◆ SHORT EXERCISE ◆
Rewrite every line of the records below as a numbered list, skipping any blank lines. Leave the pictures out.

◆ MATERIAL FOR THIS EXERCISE ◆
○ ○ ○ ○ ○ ○ ○
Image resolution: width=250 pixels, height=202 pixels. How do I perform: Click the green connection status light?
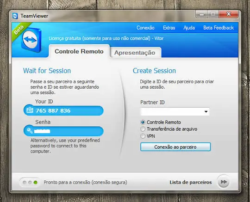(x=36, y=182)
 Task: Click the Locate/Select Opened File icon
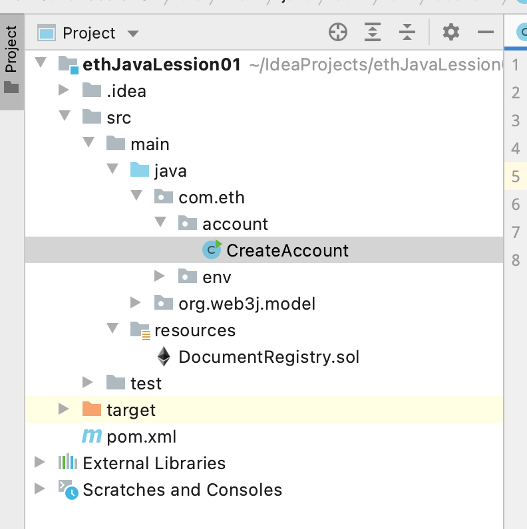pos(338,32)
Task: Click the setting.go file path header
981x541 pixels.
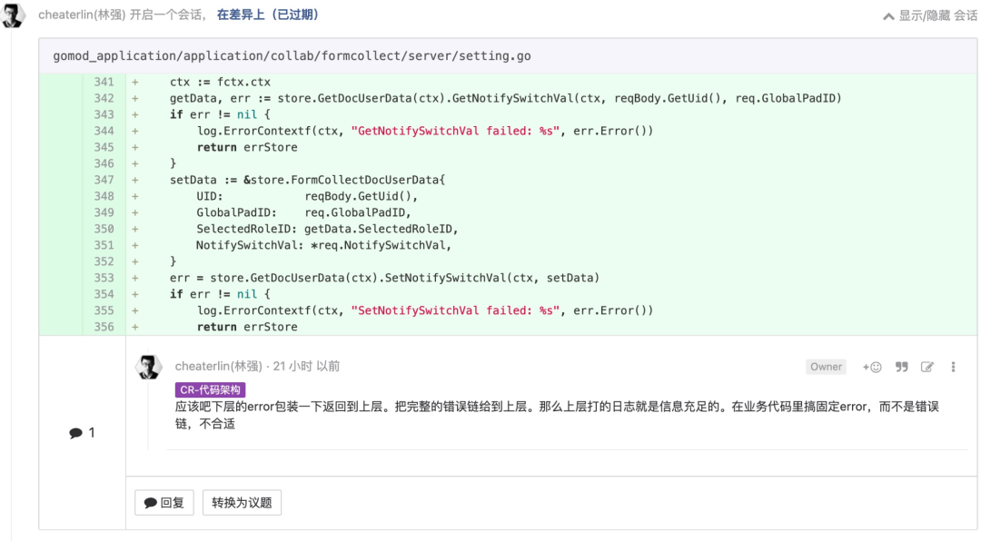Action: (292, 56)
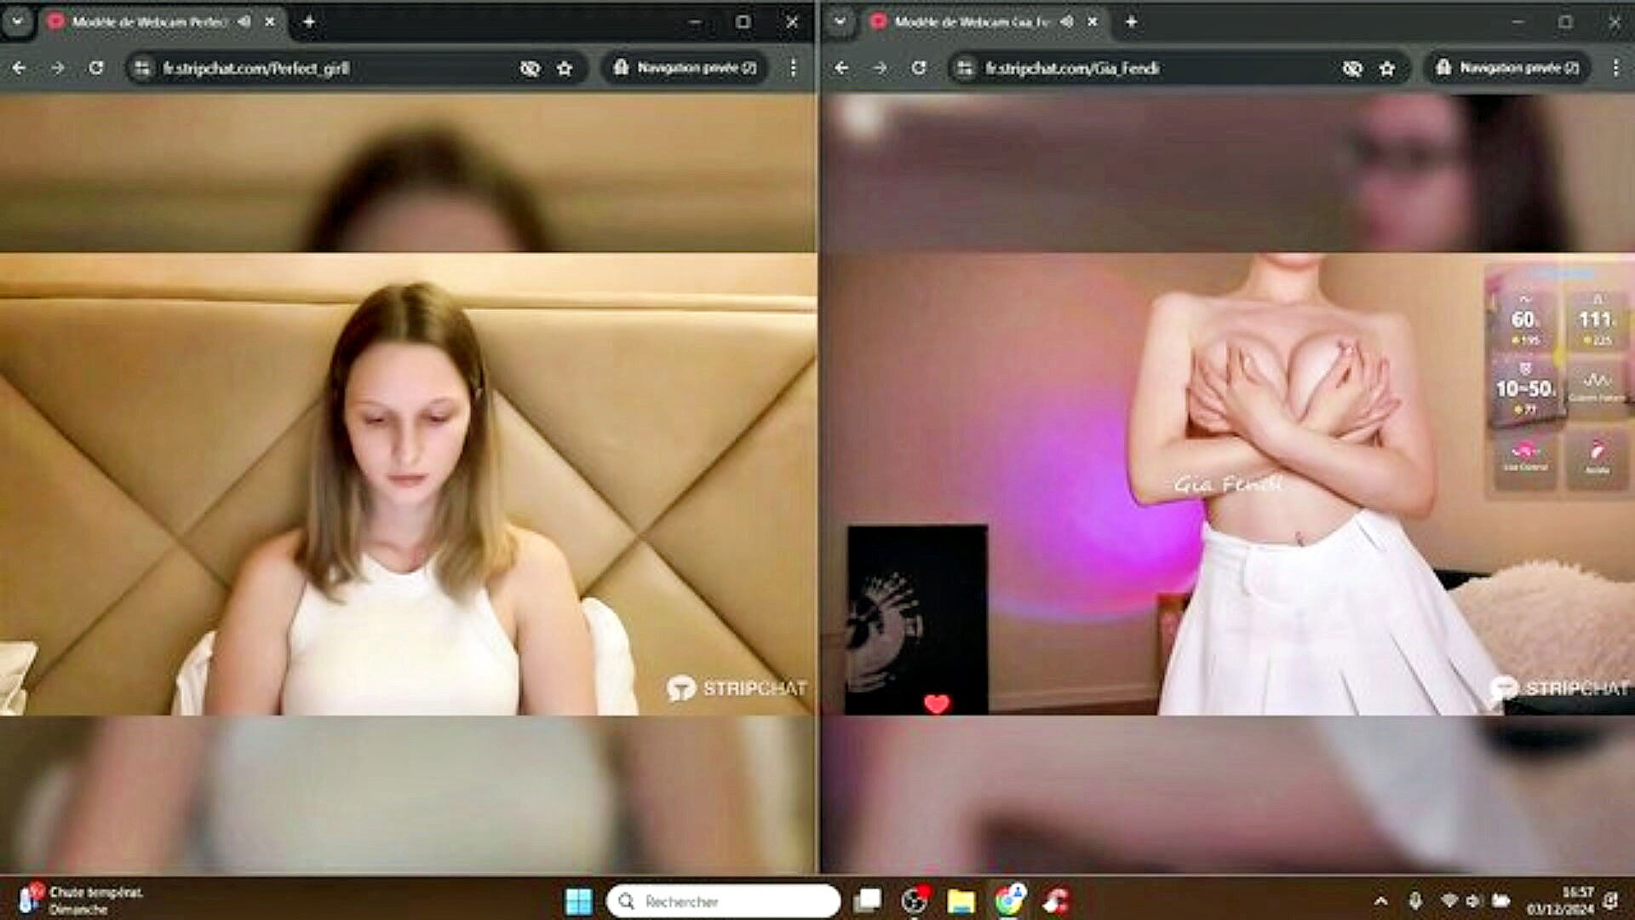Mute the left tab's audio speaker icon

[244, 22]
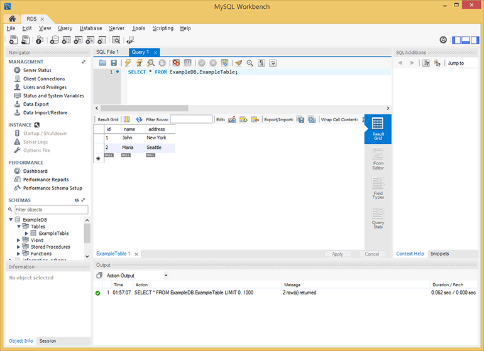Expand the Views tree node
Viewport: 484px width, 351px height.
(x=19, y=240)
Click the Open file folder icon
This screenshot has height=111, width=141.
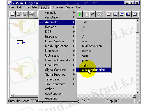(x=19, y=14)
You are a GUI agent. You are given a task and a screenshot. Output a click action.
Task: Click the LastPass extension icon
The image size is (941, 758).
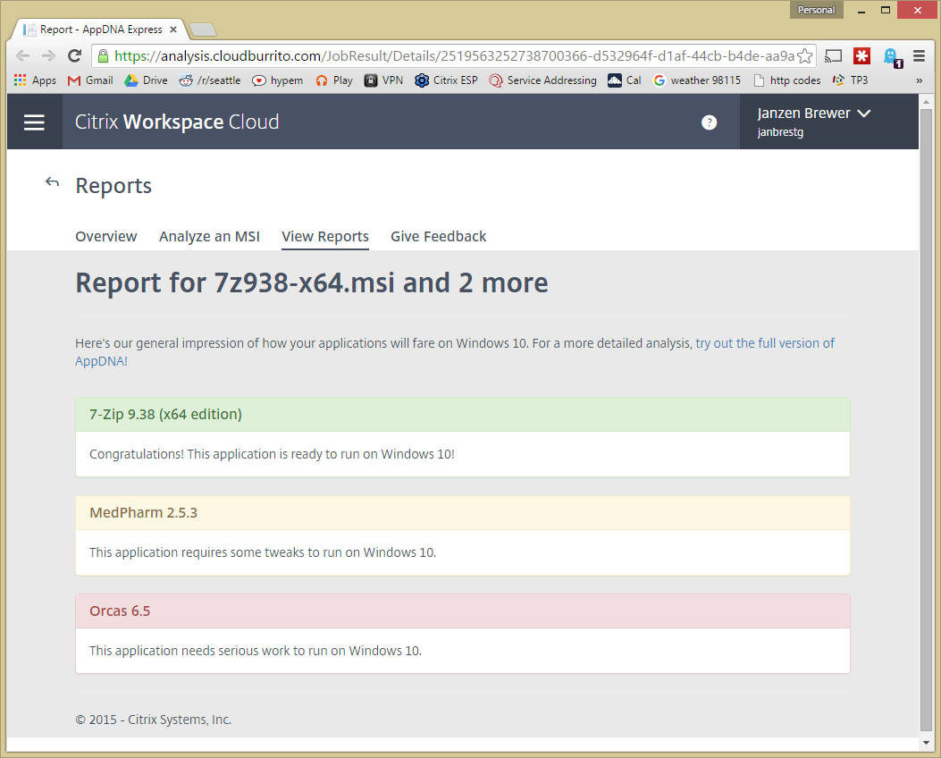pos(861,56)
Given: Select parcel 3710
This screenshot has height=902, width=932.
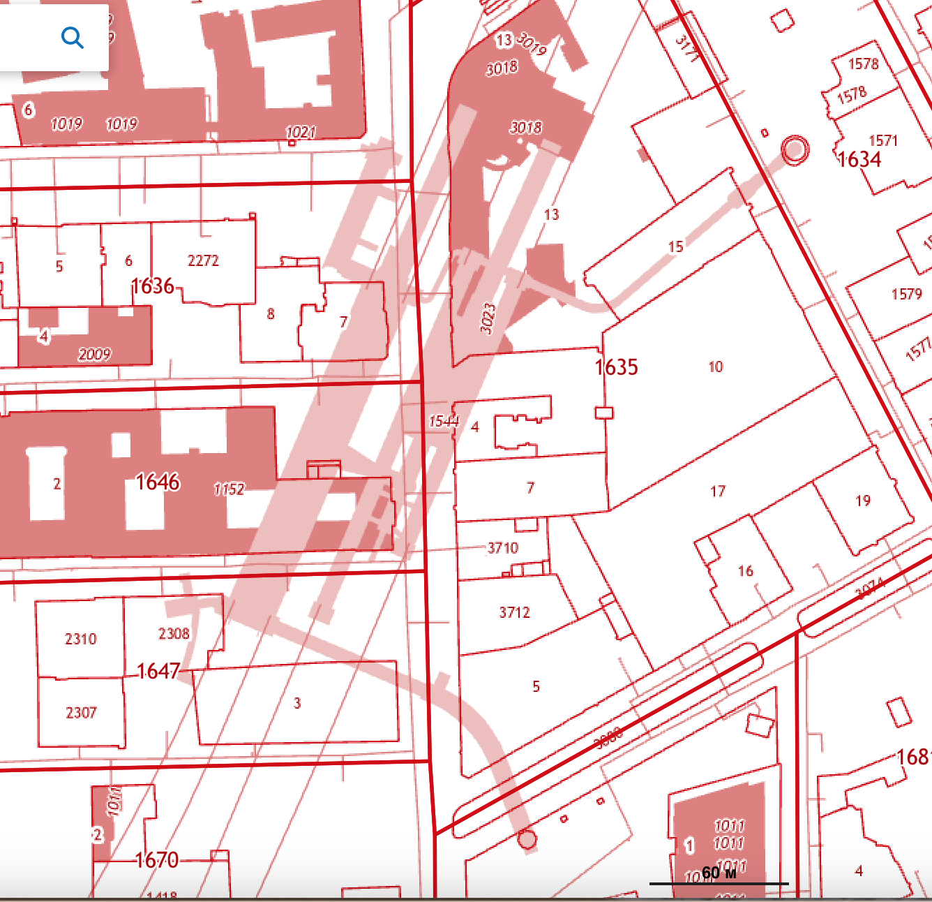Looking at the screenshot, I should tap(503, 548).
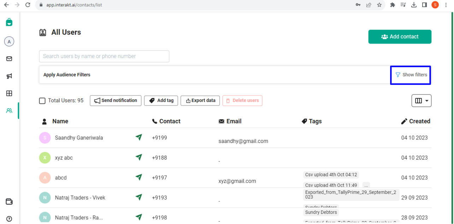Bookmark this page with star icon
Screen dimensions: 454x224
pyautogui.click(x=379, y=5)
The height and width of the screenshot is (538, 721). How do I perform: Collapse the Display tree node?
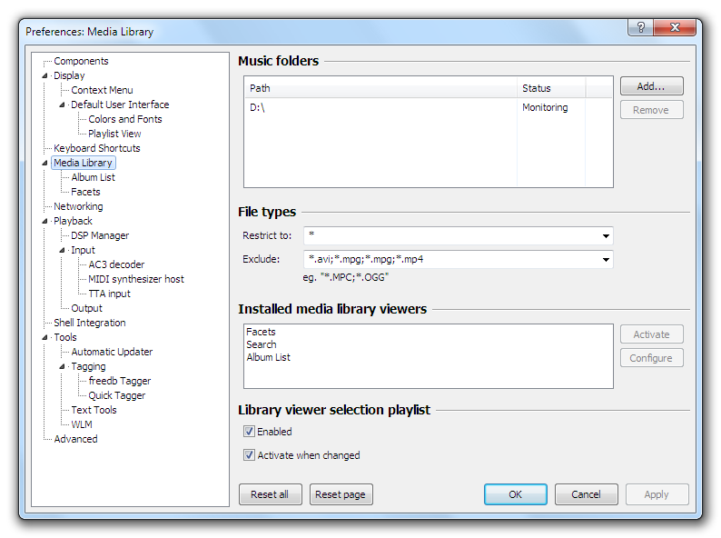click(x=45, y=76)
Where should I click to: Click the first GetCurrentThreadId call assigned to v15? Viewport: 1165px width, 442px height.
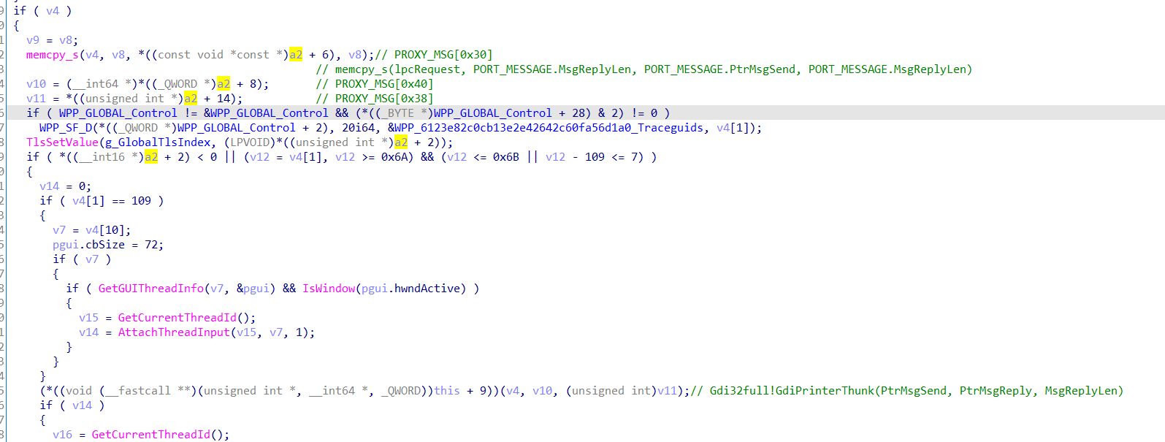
○ ○ ○ ○ ○ ○ ○
◆ EXERCISE RESULT ◆
1. Image resolution: width=250 pixels, height=202 pixels. How do I perform: Click the green connection status light?
2. (x=36, y=182)
3.  Task: Click the Locate/Select Opened File icon
4. pos(338,32)
5. Task: Click the setting.go file path header
6. 981x541 pixels.
7. Action: (292, 56)
8. Mute the left tab's audio speaker icon
9. [244, 22]
10. Expand the Views tree node
11. Viewport: 484px width, 351px height.
12. (x=19, y=240)
13. Click the Open file folder icon
14. This screenshot has height=111, width=141.
15. (x=19, y=14)
16. You are a GUI agent. You are given a task and a screenshot. Output a click action.
17. Task: Click the LastPass extension icon
18. The image size is (941, 758).
19. pos(861,56)
20. Given: Select parcel 3710
21. This screenshot has height=902, width=932.
22. Looking at the screenshot, I should tap(503, 548).
23. Bookmark this page with star icon
24. Screen dimensions: 454x224
25. pyautogui.click(x=379, y=5)
26. The height and width of the screenshot is (538, 721). How do I perform: Collapse the Display tree node?
27. click(x=45, y=76)
28. Where should I click to: Click the first GetCurrentThreadId call assigned to v15? Viewport: 1165px width, 442px height.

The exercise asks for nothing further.